由于Merge Sort不依赖于随机读写，因此具有很强的普适性，比如适合用于sort Linked List结构。且与heapsort及部分改进型quick sort相区别，merge sort一般是stable sort。

def mergeSort(arr: List[int]) -> None:
    tmp = [0] * len(arr)
    def impl(start: int, end: int) -> None:
        nonlocal arr
        nonlocal tmp
        if start >= end:
            return
        mid = start + (end - start) // 2
        # sort left
        impl(start, mid)
        # sort right
        impl(mid+1, end)
        for i in range(start, end+1):
            tmp[i] = arr[i]
        # merge left and right
        l, r, i = start, mid + 1, start
        while l <= mid and (r <= end):
            if tmp[l] <= tmp[r]:
                arr[i] = tmp[l]
                l += 1
            else:
                arr[i] = tmp[r]
                r += 1
            i += 1
        while l <= mid:
            arr[i] = tmp[l]
            i += 1
            l += 1
    impl(0, len(arr) - 1)

b.Quick Sort
Runtime： $O(nlogn)$ average, $O(n^2)$ worst case.Memory: $O(logn)$
典型的D&C策略算法，将数组用pivot值分成两部分，然后默认这两部分会自己解决sorting问题。
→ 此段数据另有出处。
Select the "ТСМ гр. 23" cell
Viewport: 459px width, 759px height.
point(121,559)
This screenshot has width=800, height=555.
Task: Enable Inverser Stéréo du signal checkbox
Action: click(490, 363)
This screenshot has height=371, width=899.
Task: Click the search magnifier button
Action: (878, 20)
void qSort( int arr[], int left, int right ){
    if( left >= right )
        return;
    int index = partition( arr, left, right);
    qSort( arr, left, index - 1 );
    qSort( arr, index,right );
}
int partition( arr, left ,right ){
    int pivot = arr[( left + right )/2];
    while( left <= right ){
        while( arr[left] < pivot ) left++;
        while( arr[right] > pivot ) right--;
        if( left <= right )
            swap( arr, left++, right-- );
    }
    return left;
}

C++ STL提供API:
sort( iterator first, iterator last, Compare comp ); // can aslo be pointers here;

c.Heap Sort
Runtime： $O(nlogn)$ in all cases.Memory: $O(1)$ （除Quick Sort之外，另一个in place的排序算法）

vector<int> v;
std::make_heap (v.begin(),v.end());
int max = v.front();    // get the max;
std::pop_heap (v.begin(),v.end()); v.pop_back();  // pop the max;
std::sort_heap (v.begin(),v.end());

e.g. Merge k sorted linked lists and return it as one sorted list. (Leetcode: Merge k Sorted Lists);

d.Bin Sort, Bucket Sort 与 Radix Sort
Bin Sort： 利用table，将key的值直接作为index，将元素存入"bin"中。

for( i = 0; i < n; i++ )
    B[ getKey( A[i] ) ].append( A[i] );

Bucket Sort : 与Bin Sort类似，区别是将key在某一范围内的元素都存入一个"bin"中，再寻求后期处理。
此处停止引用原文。